# What is your earlist memory of playing videogames?



## JakeSolow (Jan 3, 2014)

Hey guys! ^^
So, just post either what your earlist memory of playing a videogame is or what your first game was, and tell whether or not you still play it and why.

To start it off:
My earlist video game memory is of playing Banjo-Kazooie on the N64 when I was about 4 years old. This was still so early in my life that I remember playing it in diapers ^^'
Today, I still play the game from time to time because of both the nostalgia and the game itself; Banjo-Kazooie is a masterpiece and if you haven't played it, I highly reccommend you do! It has incredible gameplay for the N64 and a wonderful and well-known soundtrack!


----------



## Kit H. Ruppell (Jan 3, 2014)

I think it was Super Mario Bros. when I was 4.


----------



## Shetana (Jan 3, 2014)

I was 4 playing Super Mario Brothers .
I can't get my mom to give me my NES back, but I do have the Wii and DS versions, so technically I still play it.


----------



## Batty Krueger (Jan 3, 2014)

Comm64 "Tank Wars"


----------



## lupinealchemist (Jan 3, 2014)

2600, Pacman, Donkey Kong and Outlaw.


----------



## Bittertooth (Jan 3, 2014)

PC's chex quest, aka shoot-the-slimes


----------



## Fernin (Jan 3, 2014)

Tempest! My mom's friend had one of the arcarde machines in his rec room and I used to play the shit out of it when I was little. (4-5)

[yt]qNNZRKxdsNA[/yt]

For the first game I personally owned, Super Off Road for the NES, not only did I play the hell out of it when I was a little kid (4-8 or so), but I had the four player multitap thingie for NES so myself, my cousins, and some of the other kids in the neighborhood used to play it together alot.

[yt]-iKQIYK1AuI[/yt]


----------



## Willow (Jan 3, 2014)

NES, Super Mario Bros. and N64, Ocarina of Time. I had to have been 5 maybe. 

My aunt used to have a lot of game systems and she used to watch me so I'd play them whenever I was over at her house. And I'm pretty sure that's how I wound up with my N64 because then I wanted one.


----------



## Zydala (Jan 3, 2014)

when I was three, killing mario on world 1-1, running into the first goomba

No joke, I didn't play video games for seven years after that, it scarred me so bad :V I would only play educational PC games after that


----------



## chocomage (Jan 3, 2014)

Warlords on the atari. That was a good game. I would still play it if I could. When I was in college they had an atari arcade machine and I topped the scoreboard on it. Good times.


----------



## SirRob (Jan 4, 2014)

DATA BLOCK =>
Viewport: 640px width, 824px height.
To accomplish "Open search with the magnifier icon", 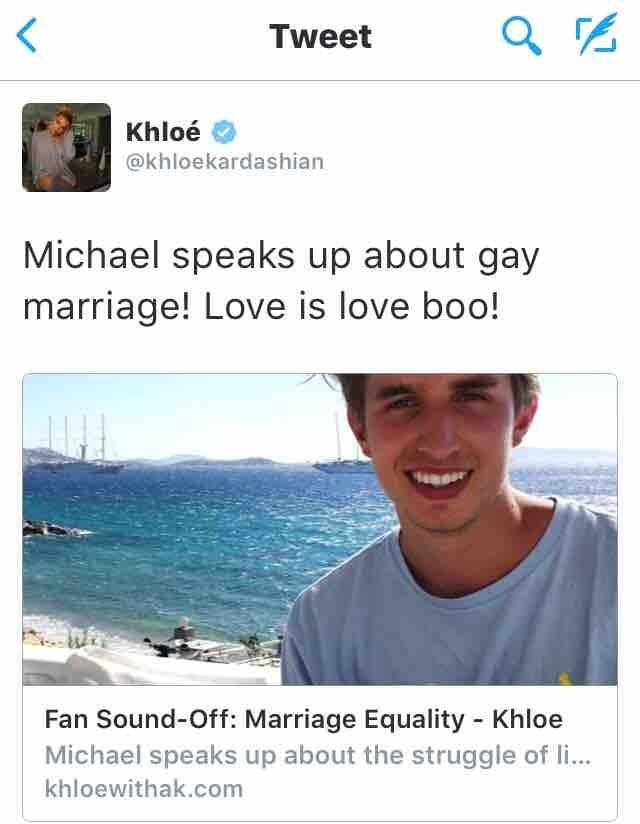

EXERCISES =>
A) Decide whether each statement below agrees with the thread about earliest videogame memories. For each, answer yes or no and quote the words of the thread that decide it.
(i) JakeSolow still plays Banjo-Kazooie from time to time.
(ii) Shetana still has the NES.
(iii) After running into the first goomba, Zydala would only play educational PC games.
B) Print the part of the thread about earliest videogame memories from "[yt]-iKQIYK1AuI[/yt]" to "I wanted one.".
C) Carry on the thread about earliest videogame memories from the point where it stops.

ANSWERS FOR THIS EXERCISE =>
A)
(i) Yes: "Today, I still play the game from time to time because of both the nostalgia and the game itself"
(ii) No: "I can't get my mom to give me my NES back"
(iii) Yes: "I would only play educational PC games after that"

B)
[yt]-iKQIYK1AuI[/yt]


----------



## Willow (Jan 3, 2014)

NES, Super Mario Bros. and N64, Ocarina of Time. I had to have been 5 maybe. 

My aunt used to have a lot of game systems and she used to watch me so I'd play them whenever I was over at her house. And I'm pretty sure that's how I wound up with my N64 because then I wanted one.

C)
Mega Man X. Maybe it's not the first, I'm not really sure-- I'm the youngest so we already had video games before I was born. It's definitely the most vivid experience for me, though. I remember I would watch my brother play it. One time I tried to play it by myself... The SNES was in the basement, and it was scary for me to go down there, but I did it for Mega Man. I almost beat it, but I lost to Sigma. It was pretty disappointing for me too, since it was one of the easiest games we had. It's funny, because I know all the secrets to that game, but I don't remember ever _learning_ those secrets. It's like, I was exposed to them before I could even develop concrete memories.


----------



## Maolfunction (Jan 4, 2014)

Erasing my mother's file of A Link to the Past when I was 3. 

She was not happy.


----------



## SirRob (Jan 4, 2014)

Maolfunction said:


> Erasing my mother's file of A Link to the Past when I was 3.
> 
> She was not happy.


Pretty darn good way to send the message that you want her to spend time with you, though.


----------



## Maolfunction (Jan 4, 2014)

SirRob said:


> Pretty darn good way to send the message that you want her to spend time with you, though.


That was not my intention. I couldn't read at the time and had no idea what I was doing when I was pressing buttons on the menu. I just wanted to play the game, and after a while, I got it to work.

My mother banned me from Zelda until I could read as a result. :v (Funnily, I picked up reading pretty quickly afterwards watching her play through it again so I had the game beat by the next year.)


----------



## SirRob (Jan 4, 2014)

Maolfunction said:


> That was not my intention. I couldn't read at the time and had no idea what I was doing when I was pressing buttons on the menu. I just wanted to play the game, and after a while, I got it to work.
> 
> My mother banned me from Zelda until I could read as a result. :v (Funnily, I picked up reading pretty quickly afterwards watching her play through it again so I had the game beat by the next year.)


Oh man, that makes me wonder what I learned first, how to read or how to play video games. I'm sure it must've been the latter.


----------



## chocomage (Jan 4, 2014)

I definitely learned video games first. Back in the day video games didn't need words!


----------



## Twylyght (Jan 4, 2014)

I think I was 4 or 5 yrs old.  My mom took me to an arcade for the first time.  I was too short to reach the control sticks on the cabinet, so she pulled up a chair for me to stand on.  I think it was either Pacman or Galliga I was playing.


----------



## Distorted (Jan 4, 2014)

It was Sonic the Hedgehog 2 and 3 on the Sega Genesis with my brother. I think we were 5 and 4 years old. We would 2 player through the game all the time. I would ask my cousin to get us pass all the hard parts. Thankfully, she knew how to get through the Carnival zone.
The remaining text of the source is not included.